Il y a tout juste un an, paraissait la bande dessinée La machine à détruire : pourquoi il faut en finir avec la finance. Cet ouvrage, qui compte près de 280 pages, et donc plus d’un millier de dessins, est le résultat d’un travail passionnant de création mené avec Jérémy Van Houtte (illustrateur en retraite anticipée mais néanmoins talentueux) à partir de ma conférence gesticulée. Mais la BD nous a mené.es beaucoup plus loin!

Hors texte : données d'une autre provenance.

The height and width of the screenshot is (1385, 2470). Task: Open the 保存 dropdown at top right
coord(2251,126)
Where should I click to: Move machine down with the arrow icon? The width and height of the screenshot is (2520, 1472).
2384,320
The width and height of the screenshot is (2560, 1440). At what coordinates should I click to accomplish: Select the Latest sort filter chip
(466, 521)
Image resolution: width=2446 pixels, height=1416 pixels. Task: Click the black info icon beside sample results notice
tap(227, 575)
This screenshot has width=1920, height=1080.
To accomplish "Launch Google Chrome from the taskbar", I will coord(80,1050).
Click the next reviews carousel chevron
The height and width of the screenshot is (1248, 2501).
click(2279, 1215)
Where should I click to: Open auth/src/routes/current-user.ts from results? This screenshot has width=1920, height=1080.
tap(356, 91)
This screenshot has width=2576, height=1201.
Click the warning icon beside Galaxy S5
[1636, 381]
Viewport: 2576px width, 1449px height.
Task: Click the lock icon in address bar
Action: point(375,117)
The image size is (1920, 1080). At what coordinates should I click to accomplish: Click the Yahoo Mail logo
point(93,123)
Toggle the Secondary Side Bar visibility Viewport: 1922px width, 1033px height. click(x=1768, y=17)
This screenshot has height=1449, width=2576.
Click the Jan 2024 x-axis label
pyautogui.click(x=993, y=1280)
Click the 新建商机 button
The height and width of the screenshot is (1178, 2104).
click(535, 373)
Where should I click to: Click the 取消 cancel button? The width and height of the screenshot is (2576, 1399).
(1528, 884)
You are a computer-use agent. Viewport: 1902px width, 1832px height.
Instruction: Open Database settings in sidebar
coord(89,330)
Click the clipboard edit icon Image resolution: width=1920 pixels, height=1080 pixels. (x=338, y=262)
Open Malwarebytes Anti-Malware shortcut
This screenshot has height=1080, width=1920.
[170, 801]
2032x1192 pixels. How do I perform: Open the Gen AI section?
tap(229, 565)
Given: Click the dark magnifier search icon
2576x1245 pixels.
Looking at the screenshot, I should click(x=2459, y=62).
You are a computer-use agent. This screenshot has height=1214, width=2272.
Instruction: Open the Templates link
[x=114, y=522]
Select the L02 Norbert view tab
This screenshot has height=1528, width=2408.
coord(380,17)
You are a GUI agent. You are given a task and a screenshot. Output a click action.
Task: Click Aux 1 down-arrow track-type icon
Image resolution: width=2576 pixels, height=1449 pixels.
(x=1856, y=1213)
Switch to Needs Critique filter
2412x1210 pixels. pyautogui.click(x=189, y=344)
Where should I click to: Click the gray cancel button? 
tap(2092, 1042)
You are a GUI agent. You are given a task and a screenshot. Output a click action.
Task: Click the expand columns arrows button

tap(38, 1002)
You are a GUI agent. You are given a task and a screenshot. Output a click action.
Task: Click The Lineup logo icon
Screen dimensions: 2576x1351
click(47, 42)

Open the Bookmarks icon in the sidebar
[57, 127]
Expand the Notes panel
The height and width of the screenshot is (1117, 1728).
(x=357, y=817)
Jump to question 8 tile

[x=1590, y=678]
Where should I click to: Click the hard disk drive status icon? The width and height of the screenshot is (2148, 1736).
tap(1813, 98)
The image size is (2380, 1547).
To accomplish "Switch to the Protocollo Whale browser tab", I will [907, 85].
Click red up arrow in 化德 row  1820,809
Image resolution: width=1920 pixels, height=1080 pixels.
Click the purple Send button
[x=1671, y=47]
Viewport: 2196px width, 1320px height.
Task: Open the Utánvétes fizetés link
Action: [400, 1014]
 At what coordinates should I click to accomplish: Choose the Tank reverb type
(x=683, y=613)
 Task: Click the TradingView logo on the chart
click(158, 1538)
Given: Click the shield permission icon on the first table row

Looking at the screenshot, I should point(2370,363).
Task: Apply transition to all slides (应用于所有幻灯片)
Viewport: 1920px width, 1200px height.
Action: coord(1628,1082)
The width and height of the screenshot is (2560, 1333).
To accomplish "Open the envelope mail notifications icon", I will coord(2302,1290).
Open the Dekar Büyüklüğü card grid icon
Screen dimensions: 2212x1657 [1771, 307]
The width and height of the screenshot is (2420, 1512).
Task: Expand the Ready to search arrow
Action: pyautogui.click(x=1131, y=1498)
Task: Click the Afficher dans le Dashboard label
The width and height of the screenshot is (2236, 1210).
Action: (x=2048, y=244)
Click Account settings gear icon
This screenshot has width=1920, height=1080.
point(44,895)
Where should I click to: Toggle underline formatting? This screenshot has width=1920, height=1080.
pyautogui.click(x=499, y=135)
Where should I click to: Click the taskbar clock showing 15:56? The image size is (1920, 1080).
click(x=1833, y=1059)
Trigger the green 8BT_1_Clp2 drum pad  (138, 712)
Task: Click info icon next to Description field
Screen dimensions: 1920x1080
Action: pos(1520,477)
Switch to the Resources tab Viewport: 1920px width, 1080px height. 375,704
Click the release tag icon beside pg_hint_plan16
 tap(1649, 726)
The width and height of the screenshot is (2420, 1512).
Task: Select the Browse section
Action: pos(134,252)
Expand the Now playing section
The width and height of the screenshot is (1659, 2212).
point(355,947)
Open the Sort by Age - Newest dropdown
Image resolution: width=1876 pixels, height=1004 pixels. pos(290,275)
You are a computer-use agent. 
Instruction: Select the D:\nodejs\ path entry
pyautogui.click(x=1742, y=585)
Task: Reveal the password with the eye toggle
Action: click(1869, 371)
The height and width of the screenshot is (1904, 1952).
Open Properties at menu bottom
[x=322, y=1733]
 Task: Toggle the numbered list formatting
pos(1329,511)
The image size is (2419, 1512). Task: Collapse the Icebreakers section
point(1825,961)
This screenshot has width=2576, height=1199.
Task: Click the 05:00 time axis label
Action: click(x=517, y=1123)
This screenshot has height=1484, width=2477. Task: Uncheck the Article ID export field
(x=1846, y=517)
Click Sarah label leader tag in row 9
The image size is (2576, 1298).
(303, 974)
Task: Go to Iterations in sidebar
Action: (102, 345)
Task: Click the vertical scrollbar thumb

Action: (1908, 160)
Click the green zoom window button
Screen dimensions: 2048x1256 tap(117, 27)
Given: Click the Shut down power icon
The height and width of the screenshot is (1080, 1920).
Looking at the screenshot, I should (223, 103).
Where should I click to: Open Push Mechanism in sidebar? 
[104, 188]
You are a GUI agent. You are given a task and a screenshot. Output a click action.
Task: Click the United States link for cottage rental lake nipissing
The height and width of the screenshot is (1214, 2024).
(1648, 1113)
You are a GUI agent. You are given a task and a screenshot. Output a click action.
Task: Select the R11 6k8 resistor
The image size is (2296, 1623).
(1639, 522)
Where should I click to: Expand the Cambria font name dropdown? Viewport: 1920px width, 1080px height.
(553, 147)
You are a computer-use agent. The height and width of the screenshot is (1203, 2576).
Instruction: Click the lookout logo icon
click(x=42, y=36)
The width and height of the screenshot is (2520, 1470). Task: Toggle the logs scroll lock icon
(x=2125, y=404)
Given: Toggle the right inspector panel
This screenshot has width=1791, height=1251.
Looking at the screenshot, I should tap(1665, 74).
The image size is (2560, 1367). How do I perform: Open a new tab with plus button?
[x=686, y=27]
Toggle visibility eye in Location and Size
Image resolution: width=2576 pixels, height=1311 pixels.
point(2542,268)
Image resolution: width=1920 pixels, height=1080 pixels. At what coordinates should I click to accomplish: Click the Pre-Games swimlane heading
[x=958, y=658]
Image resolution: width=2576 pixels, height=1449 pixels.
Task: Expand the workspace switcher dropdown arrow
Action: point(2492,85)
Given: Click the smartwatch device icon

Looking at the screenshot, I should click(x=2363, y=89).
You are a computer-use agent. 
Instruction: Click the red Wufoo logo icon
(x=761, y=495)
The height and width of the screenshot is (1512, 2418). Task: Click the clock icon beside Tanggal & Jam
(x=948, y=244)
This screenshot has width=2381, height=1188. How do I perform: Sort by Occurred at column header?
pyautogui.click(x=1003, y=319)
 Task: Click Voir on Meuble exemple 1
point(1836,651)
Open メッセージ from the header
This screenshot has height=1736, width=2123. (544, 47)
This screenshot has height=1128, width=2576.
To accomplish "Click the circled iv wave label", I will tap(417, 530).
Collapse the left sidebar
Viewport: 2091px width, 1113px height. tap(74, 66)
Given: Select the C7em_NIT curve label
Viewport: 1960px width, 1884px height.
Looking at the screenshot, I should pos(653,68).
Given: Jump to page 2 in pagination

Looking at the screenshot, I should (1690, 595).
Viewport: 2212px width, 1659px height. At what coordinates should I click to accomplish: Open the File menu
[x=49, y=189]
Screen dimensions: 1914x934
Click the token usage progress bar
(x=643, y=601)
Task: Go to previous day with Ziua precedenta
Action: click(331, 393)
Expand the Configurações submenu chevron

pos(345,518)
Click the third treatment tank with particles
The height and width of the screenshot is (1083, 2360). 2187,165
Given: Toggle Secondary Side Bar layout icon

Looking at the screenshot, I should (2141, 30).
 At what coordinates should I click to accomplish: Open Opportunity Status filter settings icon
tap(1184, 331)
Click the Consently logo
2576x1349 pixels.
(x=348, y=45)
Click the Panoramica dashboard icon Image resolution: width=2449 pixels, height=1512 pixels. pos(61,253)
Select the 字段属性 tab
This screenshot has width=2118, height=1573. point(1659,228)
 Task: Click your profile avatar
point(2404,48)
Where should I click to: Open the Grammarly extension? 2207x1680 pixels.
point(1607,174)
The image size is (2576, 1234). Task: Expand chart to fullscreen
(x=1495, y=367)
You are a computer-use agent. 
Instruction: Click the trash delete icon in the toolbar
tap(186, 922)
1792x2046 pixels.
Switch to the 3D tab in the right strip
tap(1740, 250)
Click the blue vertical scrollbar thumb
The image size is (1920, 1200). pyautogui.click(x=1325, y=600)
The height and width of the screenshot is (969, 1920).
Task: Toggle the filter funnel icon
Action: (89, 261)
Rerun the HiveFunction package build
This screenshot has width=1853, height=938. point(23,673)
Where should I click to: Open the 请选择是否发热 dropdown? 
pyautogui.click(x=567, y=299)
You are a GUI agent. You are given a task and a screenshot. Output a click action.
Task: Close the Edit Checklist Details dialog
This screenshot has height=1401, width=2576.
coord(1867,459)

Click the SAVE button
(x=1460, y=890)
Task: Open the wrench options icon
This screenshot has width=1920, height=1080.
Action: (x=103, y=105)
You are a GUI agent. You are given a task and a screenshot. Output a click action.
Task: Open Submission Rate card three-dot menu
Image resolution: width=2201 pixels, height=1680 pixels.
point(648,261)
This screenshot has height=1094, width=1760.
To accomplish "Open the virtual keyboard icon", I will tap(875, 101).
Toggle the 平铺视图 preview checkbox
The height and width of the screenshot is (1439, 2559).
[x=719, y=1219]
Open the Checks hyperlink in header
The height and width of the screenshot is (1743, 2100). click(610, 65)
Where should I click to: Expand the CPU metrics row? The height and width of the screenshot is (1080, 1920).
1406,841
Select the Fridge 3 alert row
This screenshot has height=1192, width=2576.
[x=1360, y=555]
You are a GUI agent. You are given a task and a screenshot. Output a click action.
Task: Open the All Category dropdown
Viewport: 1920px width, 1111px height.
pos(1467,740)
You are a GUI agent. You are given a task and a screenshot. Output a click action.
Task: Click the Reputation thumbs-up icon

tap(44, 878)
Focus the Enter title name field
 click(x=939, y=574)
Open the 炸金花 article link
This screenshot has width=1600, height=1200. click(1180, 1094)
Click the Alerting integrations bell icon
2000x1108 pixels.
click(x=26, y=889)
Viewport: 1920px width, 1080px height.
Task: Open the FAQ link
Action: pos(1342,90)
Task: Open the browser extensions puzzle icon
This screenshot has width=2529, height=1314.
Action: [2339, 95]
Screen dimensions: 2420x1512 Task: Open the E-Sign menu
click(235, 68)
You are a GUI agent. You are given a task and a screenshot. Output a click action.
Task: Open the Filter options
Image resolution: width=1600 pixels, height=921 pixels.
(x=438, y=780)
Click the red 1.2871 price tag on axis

On a eu l’occasion de la présenter à de nombreuses reprises, encore récemment au Petit théâtre de la grande vie à Forzée, et prochainement au Festival La Semo à Enghien. Ce sera probablement la fin (ou presque) d’une longue tournée de rencontres qui nous a mené.es de la Bretagne à l’Isère en passant par l’Auvergne et bien sûr, la Belgique.
Il y a eu des rencontres vraiment géniales avec de nombreux collectifs en lutte sur leur territoire, mais aussi de nombreux.ses libraires. Et puis nombreux.ses ont été les retours de lecteurs et lectrices, auxquelles je dois bien avouer je n’ai pas toujours réussi à répondre. Ce n’est pas que vous étiez des milliers, mais c’était quand même trop pour mes petites épaules, alors pardonnez-nous, au moins on vous a lu et ça nous a fait du bien 🙂
Alors on souhaite que cette bande dessinée continue de suivre son chemin et d’être prescrite par vous, lecteurices!
Jérémy et moi prenons une pause de la promo de notre ouvrage, ayant de nombreux autres chantiers et responsabilités en route par ailleurs. Mais on y reviendra surement, parce que les lignes continuent de bouger, qu’il faudra surement redire d’autres choses à ce propos, clarifier certaines autres (oui, on pense aussi qu’il faut en finir avec le capitalisme, mais ça faisait un trop long sous-titre!) et ne plus en éluder certaines (la question coloniale que nous avons seulement effleurée).
En attendant, les structures restent les mêmes, la machine à extraire, à accaparer, à exploiter et à accumuler qu’est le capitalisme continue de bénéficier de la mécanique financière hyper sophistiquée qui lui garantit des accélérations prodigieuses. Alors plus que jamais, pensons nos luttes comme des moyens de détruire du capital pour enrayer cette machine.